一つは、たとえ資料を扱うのが行政や企業であったとしても、情報の中には専門家にしか解析できない情報が多々あるためです。たとえば、糖尿病やがんの疫学情報は医学研究者や疫学者の解釈が必要ですし、福島における放射線被ばく量や空間線量の解析には原子力の専門家が必要でした。
もう一つは、情報の発信を行政だけが行っていても、その発信先は限られてしまうためです。特に世界における未来の防災に役立てたり、風評被害を払拭したりするためには、新聞や行政のホームページだけでなく、学術誌にも発信していく必要がありました。
そのため、被災地の多くの情報は、いろいろな分野の研究者に提供される必要があったのです。端から見たら、被災地に研究者が「群がってきた」と見えてしまった一つの原因が、ここにあると思っています。

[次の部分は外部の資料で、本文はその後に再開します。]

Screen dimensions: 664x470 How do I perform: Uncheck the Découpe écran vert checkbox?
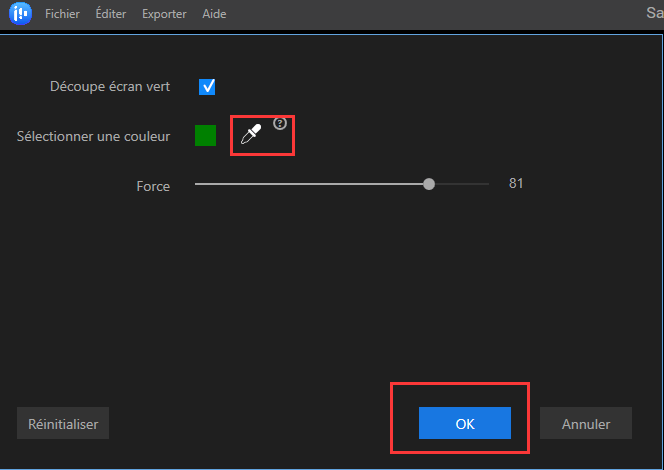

自省も込めていうならば、研究者も含めデータを取り扱う人は、個人情報をいただくことの重要性を住民の方々や患者さんに十分説明してきませんでした。また、情報を提供いただいた方々への感謝の表明もおろそかにしてきたきらいはあります。
個人情報をいただいた以上、発信された情報はその提供者にも有益でなければならない。研究者はその点をもっと強く自覚しなくてはいけないと思います。

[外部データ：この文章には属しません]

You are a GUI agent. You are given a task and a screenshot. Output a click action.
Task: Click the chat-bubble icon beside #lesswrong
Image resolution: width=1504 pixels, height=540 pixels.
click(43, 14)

一方、情報共有の大切さが認識されないがために、被災地の研究者にとって、個人情報を取り扱うことはそれだけで社会的批判を受けるリスクにもなりました。
「己の名声のために自分たちのデータを利用するのか」――。被災地の風評被害を払拭しようと論文を書いた結果、そういう誹りすら受けた経験は、福島県内の研究者であれば少なからずあるのではないでしょうか。
災害直後に被災地に入った研究者は、日ごろから個人情報を使い慣れていた方とは限りません。そのため、個人情報の取り扱いの法的・社会的な難しさをあまり意識せず、社会のためという一念のみで研究を遂行した後に予測外の反駁に驚いたという方も多いのではないかと思います。

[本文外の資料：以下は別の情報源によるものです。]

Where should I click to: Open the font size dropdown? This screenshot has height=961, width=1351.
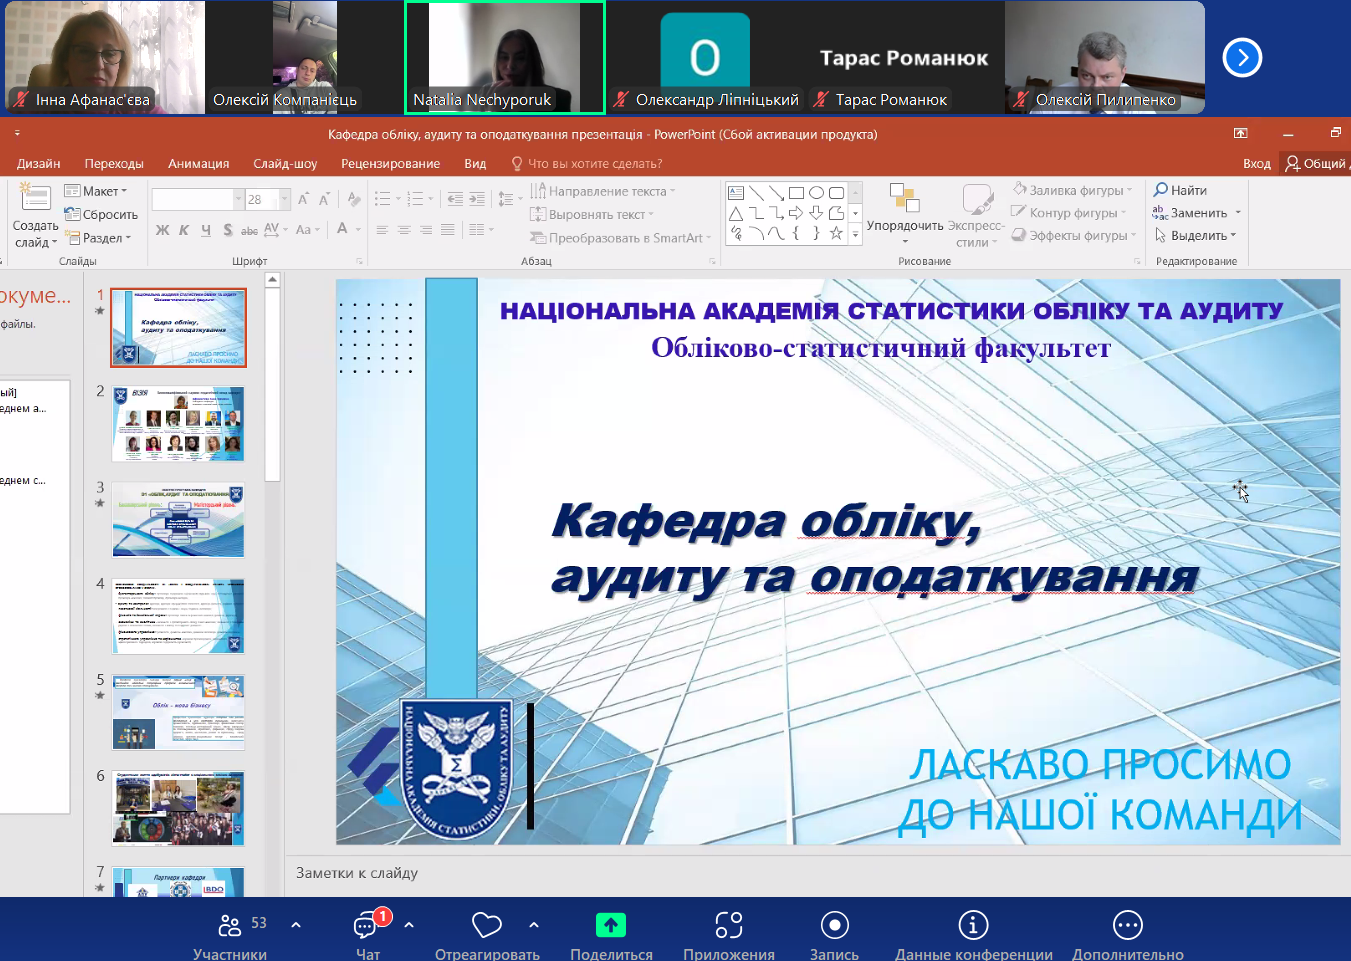tap(285, 199)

被災地で論文を書いた方、書き続けている方の多くは、偶然に被災地とかかわり、その窮状を目の当たりにしてきた人々です。風評被害を防ぐため、あるいは今後の被災地に貢献するために情報を集め、社会的リスクを冒して世界に発信しようとした。当時の被災地の研究者のほとんどは、そういう方々であったと思います。